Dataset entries
━━━━━━━━━━
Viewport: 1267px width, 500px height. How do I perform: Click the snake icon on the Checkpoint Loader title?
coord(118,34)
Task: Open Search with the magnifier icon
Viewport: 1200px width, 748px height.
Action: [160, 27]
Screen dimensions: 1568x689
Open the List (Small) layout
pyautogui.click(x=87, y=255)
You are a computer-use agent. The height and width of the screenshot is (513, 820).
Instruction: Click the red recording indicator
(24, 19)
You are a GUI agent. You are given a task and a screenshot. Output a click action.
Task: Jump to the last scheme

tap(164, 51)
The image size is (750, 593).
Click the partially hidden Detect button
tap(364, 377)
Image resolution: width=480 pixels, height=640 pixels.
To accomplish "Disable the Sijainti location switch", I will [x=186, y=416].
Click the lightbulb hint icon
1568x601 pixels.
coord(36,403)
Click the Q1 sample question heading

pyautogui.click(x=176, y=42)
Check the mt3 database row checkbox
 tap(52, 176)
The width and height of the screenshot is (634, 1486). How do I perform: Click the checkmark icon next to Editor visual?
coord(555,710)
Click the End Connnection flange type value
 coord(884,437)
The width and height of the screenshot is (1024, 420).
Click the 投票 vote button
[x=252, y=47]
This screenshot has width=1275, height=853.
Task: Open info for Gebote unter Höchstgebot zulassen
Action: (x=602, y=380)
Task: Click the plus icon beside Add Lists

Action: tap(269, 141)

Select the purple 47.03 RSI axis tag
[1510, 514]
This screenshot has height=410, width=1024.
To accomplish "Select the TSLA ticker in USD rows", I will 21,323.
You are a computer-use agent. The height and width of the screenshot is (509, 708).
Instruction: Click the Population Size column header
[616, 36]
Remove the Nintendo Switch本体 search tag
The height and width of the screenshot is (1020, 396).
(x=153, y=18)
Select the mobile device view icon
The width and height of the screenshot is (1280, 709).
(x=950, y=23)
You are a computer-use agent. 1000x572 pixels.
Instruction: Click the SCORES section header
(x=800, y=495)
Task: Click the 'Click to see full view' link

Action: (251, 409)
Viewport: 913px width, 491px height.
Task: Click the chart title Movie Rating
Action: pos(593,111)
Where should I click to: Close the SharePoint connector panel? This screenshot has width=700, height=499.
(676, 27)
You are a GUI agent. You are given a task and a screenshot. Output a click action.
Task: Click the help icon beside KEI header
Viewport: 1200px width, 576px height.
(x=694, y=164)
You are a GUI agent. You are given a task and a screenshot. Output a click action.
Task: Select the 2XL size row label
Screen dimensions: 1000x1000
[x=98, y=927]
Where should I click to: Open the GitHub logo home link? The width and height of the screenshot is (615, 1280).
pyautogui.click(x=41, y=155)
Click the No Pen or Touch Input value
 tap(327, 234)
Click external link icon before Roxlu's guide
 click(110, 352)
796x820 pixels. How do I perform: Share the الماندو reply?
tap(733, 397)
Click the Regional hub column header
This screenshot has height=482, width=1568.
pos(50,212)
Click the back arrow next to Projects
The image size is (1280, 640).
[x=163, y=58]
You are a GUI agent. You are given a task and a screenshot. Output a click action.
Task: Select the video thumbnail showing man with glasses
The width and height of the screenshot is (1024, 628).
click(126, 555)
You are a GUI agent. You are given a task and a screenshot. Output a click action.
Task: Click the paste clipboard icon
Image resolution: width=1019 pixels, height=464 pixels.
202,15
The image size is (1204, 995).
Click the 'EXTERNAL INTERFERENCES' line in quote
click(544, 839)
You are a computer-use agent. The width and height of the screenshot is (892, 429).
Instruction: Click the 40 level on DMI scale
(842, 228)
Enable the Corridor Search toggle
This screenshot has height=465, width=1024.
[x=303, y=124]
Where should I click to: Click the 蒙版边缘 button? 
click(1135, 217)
━━━━━━━━━━
## Task requirements
For this exercise, please output exactly the lines above starting at the line with "Task: Click the plus icon beside Add Lists" and ending at the line with "is (509, 708).", ends included.

## Exercise result
Task: Click the plus icon beside Add Lists

Action: tap(269, 141)

Select the purple 47.03 RSI axis tag
[1510, 514]
This screenshot has height=410, width=1024.
To accomplish "Select the TSLA ticker in USD rows", I will 21,323.
You are a computer-use agent. The height and width of the screenshot is (509, 708).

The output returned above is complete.